2.5: Conditional Arrival Densities and Order Statistics
- Page ID
- 75482
A diverse range of problems involving Poisson processes are best tackled by conditioning on a given number \(n\) of arrivals in the interval \((0, t]\), i.e., on the event \(N(t)=n\). Because of the incremental view of the Poisson process as independent and stationary arrivals in each incremental interval of the time axis, we would guess that the arrivals should have some sort of uniform distribution given \(N(t)=n\). More precisely, the following theorem shows that the joint density of \(\boldsymbol{S}^{(n)}=\left(S_{1}, S_{2}, \ldots, S_{n}\right)\) given \(N(t)=n\) is uniform over the region \(0<S_{1}<S_{2}<\cdots<S_{n}<t\).

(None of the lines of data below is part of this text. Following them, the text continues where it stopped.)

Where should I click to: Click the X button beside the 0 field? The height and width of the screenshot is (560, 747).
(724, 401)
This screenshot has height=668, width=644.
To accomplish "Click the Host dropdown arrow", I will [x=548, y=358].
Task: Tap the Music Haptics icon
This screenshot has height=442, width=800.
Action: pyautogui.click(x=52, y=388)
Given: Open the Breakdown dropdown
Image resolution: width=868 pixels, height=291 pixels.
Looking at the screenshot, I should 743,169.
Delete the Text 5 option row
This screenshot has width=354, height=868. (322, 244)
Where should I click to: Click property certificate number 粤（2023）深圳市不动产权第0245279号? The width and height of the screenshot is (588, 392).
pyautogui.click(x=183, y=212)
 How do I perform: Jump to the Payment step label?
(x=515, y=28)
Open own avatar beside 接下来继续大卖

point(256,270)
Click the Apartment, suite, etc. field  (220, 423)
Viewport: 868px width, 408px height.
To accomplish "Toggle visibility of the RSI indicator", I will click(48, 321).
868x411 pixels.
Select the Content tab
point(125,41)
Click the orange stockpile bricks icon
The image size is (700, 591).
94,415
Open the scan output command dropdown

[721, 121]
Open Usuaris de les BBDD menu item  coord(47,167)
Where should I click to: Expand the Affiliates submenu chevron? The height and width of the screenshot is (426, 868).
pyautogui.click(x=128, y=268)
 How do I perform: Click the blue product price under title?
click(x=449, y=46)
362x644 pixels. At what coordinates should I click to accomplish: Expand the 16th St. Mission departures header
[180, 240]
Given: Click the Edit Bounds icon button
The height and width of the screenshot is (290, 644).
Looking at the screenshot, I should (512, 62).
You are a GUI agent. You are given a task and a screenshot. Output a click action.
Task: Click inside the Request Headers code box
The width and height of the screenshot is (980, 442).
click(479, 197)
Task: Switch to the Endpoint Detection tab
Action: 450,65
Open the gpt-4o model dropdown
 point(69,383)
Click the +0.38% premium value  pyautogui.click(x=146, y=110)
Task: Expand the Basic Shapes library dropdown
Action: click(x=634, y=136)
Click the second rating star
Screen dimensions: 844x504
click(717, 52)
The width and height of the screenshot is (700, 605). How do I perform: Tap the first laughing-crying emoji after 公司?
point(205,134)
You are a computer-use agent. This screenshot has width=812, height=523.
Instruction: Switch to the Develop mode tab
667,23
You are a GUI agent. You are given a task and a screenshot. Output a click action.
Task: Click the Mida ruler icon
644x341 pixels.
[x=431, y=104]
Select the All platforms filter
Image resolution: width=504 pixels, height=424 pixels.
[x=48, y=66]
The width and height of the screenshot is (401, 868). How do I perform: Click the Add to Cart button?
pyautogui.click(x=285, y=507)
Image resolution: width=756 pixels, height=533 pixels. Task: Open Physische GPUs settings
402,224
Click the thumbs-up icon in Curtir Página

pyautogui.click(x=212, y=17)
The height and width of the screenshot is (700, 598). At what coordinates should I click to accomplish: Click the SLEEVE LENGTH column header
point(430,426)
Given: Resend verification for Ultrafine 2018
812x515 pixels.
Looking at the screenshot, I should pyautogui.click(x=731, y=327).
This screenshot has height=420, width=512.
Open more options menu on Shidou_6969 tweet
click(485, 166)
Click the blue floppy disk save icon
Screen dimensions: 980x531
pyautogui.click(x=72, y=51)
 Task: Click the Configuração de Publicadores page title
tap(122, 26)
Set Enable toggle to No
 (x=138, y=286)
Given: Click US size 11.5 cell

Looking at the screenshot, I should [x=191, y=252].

Let \(f_{S^{(n)} \mid N(t)}\left(\boldsymbol{s}^{(n)} \mid n\right)\) be the joint density of \(\boldsymbol{S}^{(n)}\) conditional on \(N(t)=n\). This density is constant over the region \(0<s_{1}<\cdots<s_{n}<t\) and has the value
\[f_{\boldsymbol{S}^{(n)} \mid N(t)}\left(\boldsymbol{s}^{(n)} \mid n\right)=\frac{n !}{t^{n}}\label{2.37} \]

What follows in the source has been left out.